You’d think I’d be happy about that. I probably would - if the solutions were actually capable of managing the infrastructure.

Digging into these management solutions shows that for the most part the definition of the term “manage” is about as deep as a puddle; the buck (and control) stops at the virtual machine. What management and automation solutions promise is the ability to provision, manage, and migrate virtualized infrastructure. What they actually provide is provisioning, management, and migration of virtual machines. Whether it is infrastructure or applications running internal to the virtual machine is pretty much irrelevant; the solution is about managing virtual machines.


TURNING NETWORK ADMINISTRATORS into INTEGRATION SPECIALISTS

The ability to launch, start, stop, and decommission a virtual network appliance is not an insignificant task. These pieces of the management puzzle must be accomplished somehow in order to control the operational costs associated with the more dynamic and ultimately volatile virtual infrastructure. But managing solely at the virtual machine layer – and claiming “infrastructure management” borders on deceit. It’s glossing over reality and interpreting “management” and “infrastructure” as loosely as possible in order to imply capabilities that don’t actually exist. Actually managing virtual infrastructure requires the ability to communicate and manage the actual infrastructure solution, not just its virtual container. This is an important distinction and one that needs to made early in the evolutionary process of virtual data center management lest the inability of management solutions push organizations toward what would result in a rigid, inflexible infrastructure that requires more operational support than its physical predecessor.

Without the ability to manage the infrastructure solution, operations is left to their own devices (sorry for that one, really) to find a way to manage the virtual infrastructure. Even if the management system is capable of invoking scripts to automate the configuration and/or modification of VNAs when they are launched, the scripts are still separate entities, managed distinct from the management system, and prone to the same invocation and processing errors as they are today. What we end up doing is turning network administrators into integration specialists; responsible for overseeing the creation and management of lots of little scripts and ultimately running into the same issues with which enterprise application integration (EAI) specialists have always struggled.

These management systems may be great at determining when a VM is near or at capacity in terms of RAM and CPU utilization and thus are capable of kicking off auto-scaling processes, but scaling VNAs is not the same as scaling applications. While the latter can often be considered little more than a cloning exercise, and thus virtual machine level management will suffice, the former requires modification of not only its own configuration but quite possibly a variety of other infrastructure devices as well. When you start making changes to the network, there is often a cascading effect in which upstream and even downstream devices are impacted.


LACK of DYNAMISM

Managing virtualized infrastructure at the virtual machine layer also lacks the on-demand adaption from which so many operational benefits are realized. The integration between a Load balancer and virtual machine management systems such as VMware vSphere and Microsoft System Center allows the management system to utilize network and application network layer data when making its decisions. Auto-scaling applications isn’t just about RAM and CPU, after all.
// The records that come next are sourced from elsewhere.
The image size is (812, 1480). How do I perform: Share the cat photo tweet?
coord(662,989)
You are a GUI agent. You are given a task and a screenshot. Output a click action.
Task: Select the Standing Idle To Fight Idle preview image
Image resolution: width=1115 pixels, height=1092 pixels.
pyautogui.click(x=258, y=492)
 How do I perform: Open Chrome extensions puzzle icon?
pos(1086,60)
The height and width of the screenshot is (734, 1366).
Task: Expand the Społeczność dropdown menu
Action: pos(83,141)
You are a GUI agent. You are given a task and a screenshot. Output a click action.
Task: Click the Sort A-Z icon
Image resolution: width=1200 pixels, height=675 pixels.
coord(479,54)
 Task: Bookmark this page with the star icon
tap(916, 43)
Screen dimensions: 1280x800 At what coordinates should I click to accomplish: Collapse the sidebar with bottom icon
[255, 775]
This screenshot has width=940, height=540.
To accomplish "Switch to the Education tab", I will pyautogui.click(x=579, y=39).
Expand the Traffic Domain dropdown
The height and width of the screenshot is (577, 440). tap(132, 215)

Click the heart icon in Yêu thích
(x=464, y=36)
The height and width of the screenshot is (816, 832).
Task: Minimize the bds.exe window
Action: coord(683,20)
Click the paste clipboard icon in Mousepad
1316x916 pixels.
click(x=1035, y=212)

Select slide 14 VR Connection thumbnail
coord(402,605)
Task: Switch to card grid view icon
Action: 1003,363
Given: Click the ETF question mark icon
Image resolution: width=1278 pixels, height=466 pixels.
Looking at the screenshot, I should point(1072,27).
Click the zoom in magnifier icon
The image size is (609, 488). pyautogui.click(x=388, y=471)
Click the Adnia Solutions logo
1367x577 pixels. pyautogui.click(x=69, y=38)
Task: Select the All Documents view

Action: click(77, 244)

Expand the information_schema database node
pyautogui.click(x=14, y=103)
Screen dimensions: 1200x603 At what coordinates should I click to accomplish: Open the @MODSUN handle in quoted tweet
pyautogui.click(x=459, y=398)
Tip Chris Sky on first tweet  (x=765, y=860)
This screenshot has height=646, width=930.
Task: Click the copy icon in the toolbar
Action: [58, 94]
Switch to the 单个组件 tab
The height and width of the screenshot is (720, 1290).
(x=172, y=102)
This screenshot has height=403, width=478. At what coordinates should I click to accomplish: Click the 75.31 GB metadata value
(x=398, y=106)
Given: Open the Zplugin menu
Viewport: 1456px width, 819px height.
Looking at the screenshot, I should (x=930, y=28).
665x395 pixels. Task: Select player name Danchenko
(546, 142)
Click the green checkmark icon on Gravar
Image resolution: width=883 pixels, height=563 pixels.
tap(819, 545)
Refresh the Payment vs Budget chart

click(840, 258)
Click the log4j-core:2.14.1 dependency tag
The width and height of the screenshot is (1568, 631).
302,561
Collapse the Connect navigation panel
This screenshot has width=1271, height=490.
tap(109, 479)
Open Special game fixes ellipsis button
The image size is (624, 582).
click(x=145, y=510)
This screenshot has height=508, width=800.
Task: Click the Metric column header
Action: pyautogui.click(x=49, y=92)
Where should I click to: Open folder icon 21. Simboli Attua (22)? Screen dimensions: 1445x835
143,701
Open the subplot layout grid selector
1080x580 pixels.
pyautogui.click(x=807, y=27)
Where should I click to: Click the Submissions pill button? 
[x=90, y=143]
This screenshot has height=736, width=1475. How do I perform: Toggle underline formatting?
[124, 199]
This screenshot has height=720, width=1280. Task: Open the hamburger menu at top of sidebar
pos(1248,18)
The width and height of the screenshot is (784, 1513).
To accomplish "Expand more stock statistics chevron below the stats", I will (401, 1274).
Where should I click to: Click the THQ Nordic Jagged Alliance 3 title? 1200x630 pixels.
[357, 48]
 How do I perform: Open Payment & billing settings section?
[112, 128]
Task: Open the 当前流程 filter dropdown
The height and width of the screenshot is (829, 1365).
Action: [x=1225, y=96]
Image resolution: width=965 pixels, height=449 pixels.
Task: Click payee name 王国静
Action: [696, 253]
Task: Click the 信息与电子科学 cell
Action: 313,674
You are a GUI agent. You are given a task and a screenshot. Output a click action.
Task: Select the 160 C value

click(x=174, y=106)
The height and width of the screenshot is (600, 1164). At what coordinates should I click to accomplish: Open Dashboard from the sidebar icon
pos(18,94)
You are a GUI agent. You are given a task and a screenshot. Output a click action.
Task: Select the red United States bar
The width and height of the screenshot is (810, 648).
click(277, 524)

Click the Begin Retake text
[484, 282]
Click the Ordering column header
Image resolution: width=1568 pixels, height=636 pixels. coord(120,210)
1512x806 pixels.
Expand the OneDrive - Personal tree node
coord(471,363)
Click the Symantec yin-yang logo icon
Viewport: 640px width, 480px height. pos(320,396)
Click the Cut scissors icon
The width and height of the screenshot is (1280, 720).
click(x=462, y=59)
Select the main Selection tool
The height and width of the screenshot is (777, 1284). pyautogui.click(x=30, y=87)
Network throughput (bandwidth) can be an important factor in the decision making process as can the rate at which new requests are being received. It is impossible for a single application instance – especially in a distributed, virtualized environment – to have visibility into the “big picture”. The load balancer, however, does have that information and can provide it – if it’s been integrated and can share the data with the management system.

Conversely, when an application instance is launched as a means to address capacity, it must be added to the load balancing solution. A management system capable of automatically launching the instance is fine, but unless it’s actually managing the load balancer itself then manual intervention will be required to add the application instance to the load balancer and ultimately increase the application’s capacity.

If a management solution is not managing the infrastructure solution, but instead is only managing the virtual machine, this integration does not happen, this automation is lost, and auto-scaling isn’t.


MANAGING INFRASTRUCTURE requires INTEGRATION

Management solutions touting the ability to provision and manage “virtual infrastructure” should be closely examined to understand what they’re really managing. The management of most network and application network infrastructure can be accomplished via standards-based control planes – APIs – and thus the form they take, i.e. virtual or physical, is irrelevant. A management solution should be able to provision, manage, and control Infrastructure 2.0 capable solutions regardless of form factor. If a solution is specifically using “virtualized infrastructure” in its list of capabilities, that should be a warning sign that the solution may be as deep as a puddle when it comes to actually managing infrastructure.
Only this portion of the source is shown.